O Financial Times (através da Reuters) relata que na terça-feira, o fundador da Huawei, Ren Zhengfei, negou que a empresa espie em nome do governo chinês. O jornal cita Ren que dize que a Huawei nunca foi pressionada a fornecer informações sensíveis sobre qualquer governo. Ele acrescentou que não há leis na China que exijam que a Huawei instale BackDoors nos seus telefones ou equipamentos de rede.

O executivo disse ainda que a empresa vai mudar o seu foco para países onde a Huawei é bem-vinda. Isto confirma uma informação anterior que a Huawei desistia de tentar limpar o seu nome nos EUA. O executivo afirmou que a Huawei possui 30 contratos para construir redes 5G em vários países.
Ren fundou a Huawei em 1987 e ainda possui 1,14% das acções da empresa.

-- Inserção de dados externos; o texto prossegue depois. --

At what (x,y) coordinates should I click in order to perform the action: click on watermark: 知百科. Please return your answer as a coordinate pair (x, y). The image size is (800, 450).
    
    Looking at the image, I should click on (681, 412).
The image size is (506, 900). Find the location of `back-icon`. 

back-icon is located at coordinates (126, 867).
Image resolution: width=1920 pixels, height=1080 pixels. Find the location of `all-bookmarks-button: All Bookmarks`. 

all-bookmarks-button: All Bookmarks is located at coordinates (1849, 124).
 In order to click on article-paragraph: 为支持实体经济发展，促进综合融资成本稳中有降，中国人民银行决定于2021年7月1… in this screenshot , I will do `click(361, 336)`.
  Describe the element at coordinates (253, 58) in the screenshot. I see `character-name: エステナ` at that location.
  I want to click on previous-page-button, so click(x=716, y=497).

Ele diz que sente falta da sua filha, Meng Wanzhou, que está
atualmente no Canadá e enfrenta uma possível extradição para os EUA. Meng, a CFO da Huawei, supostamente cometeu fraude bancária para que a Huawei pudesse fazer negócios com o Irão e a Síria. Esses dois países estão atualmente sob sanções dos EUA.
A prisão da CFO da Huawei Meng Wanzhou no Canadá no mês passado foi baseada num mandado de captura emitido pelos EUA alegando que a executiva havia defraudado o sistema bancário global. Por que a filha do fundador da Huawei faria algo assim? Os EUA dizem que Meng estava a tentar esconder o facto de que a Huawei estava a fazer negócios com o Irão, o que seria ilegal devido a sanções dos EUA contra o país que estavam em vigor na época.

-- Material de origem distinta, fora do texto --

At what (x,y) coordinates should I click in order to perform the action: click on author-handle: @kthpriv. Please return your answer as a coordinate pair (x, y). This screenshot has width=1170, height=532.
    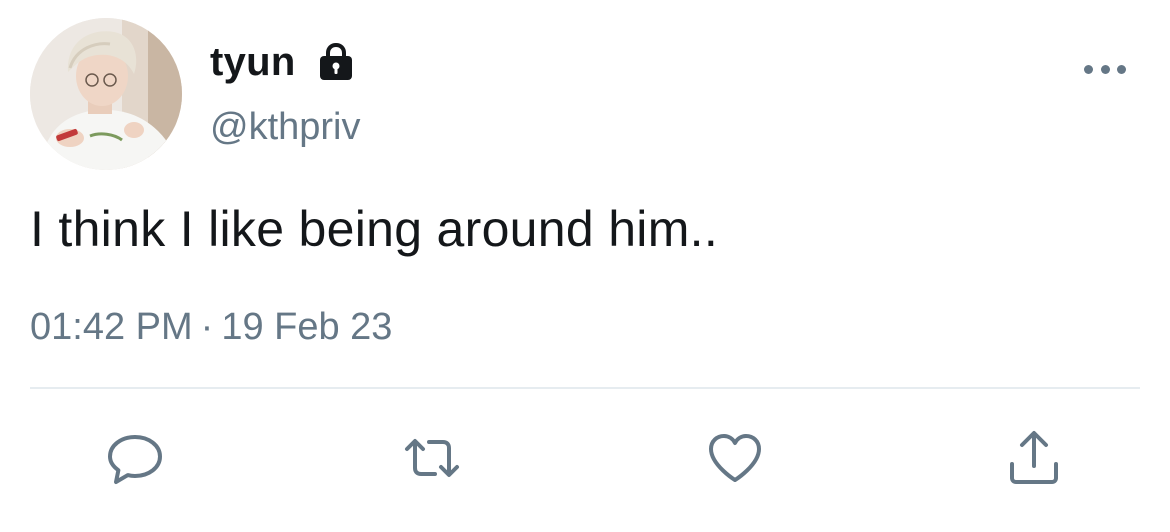
    Looking at the image, I should click on (286, 128).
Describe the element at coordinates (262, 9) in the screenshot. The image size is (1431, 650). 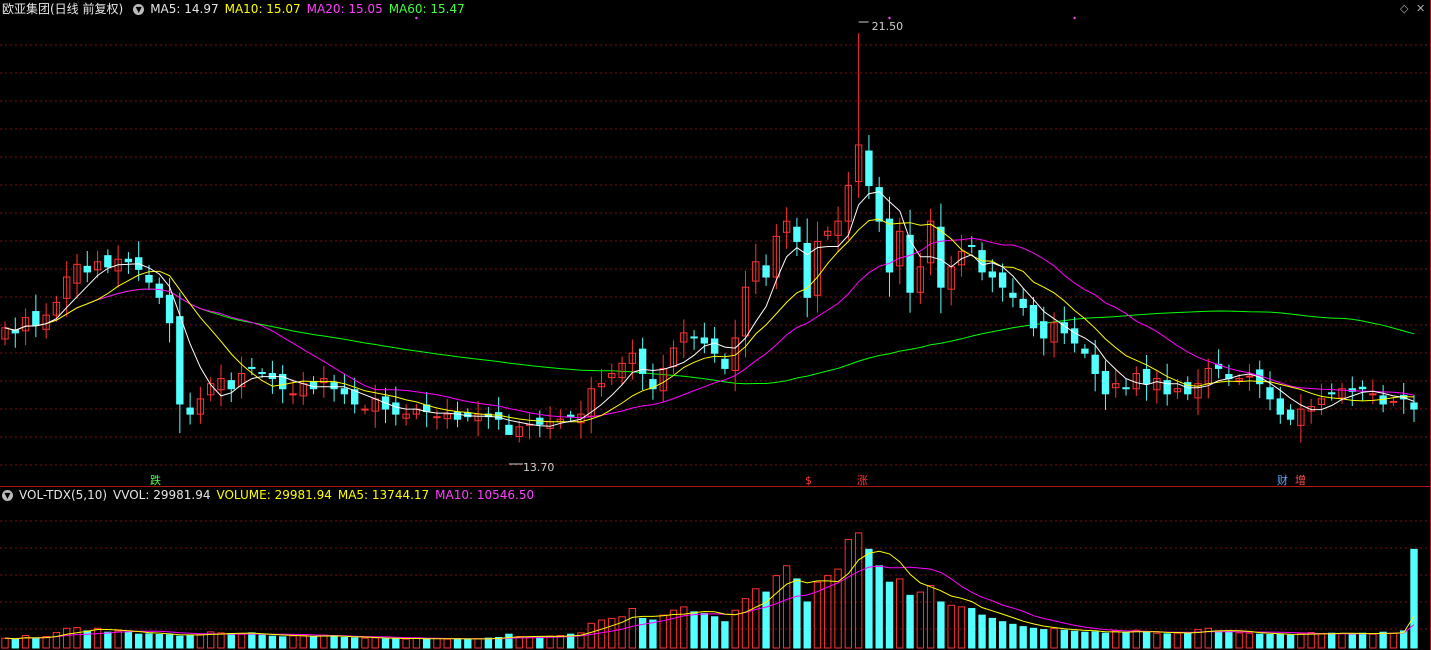
I see `ma10-readout: MA10: 15.07` at that location.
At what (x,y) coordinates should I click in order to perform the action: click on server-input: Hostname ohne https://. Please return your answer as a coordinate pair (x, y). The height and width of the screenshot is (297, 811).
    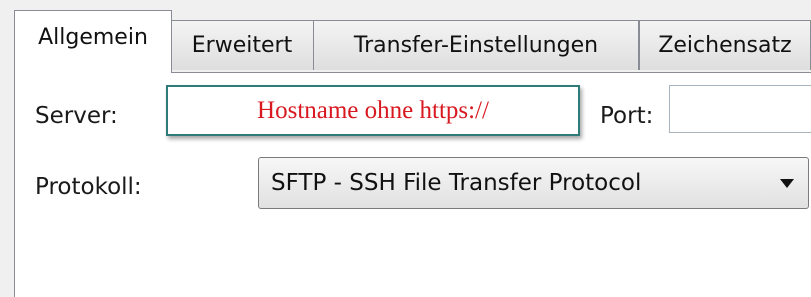
    Looking at the image, I should click on (373, 110).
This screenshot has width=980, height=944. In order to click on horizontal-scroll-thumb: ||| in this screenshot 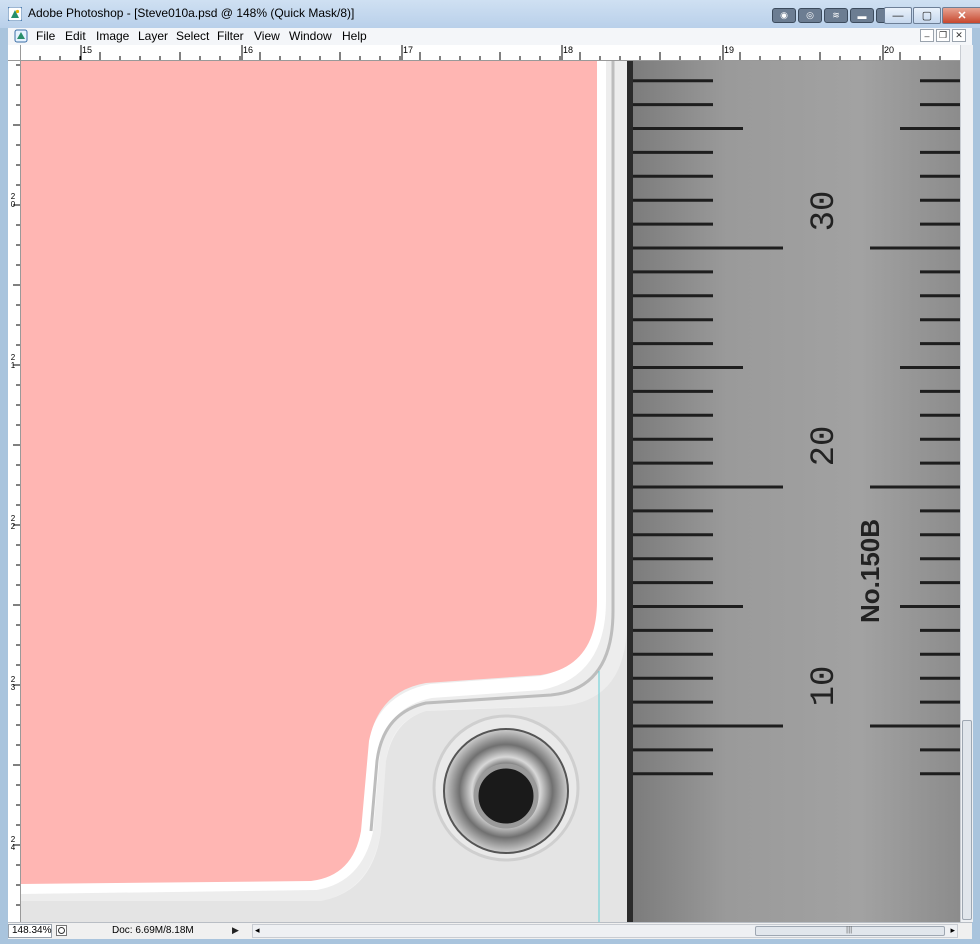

O caso contra Meng gira á volta dos laços da Huawei com duas pequenas empresas. Uma delas é um vendedor de equipamentos de telecomunicações baseado em Teerão, chamado Skycom Tech Co Ltd., e o outro é chamado Canicula, localizado nas Ilhas Maurício. Meng supostamente disse aos bancos que as duas empresas eram independentes da Huawei, permitindo que as transações no Irão passassem sem qualquer hesitação.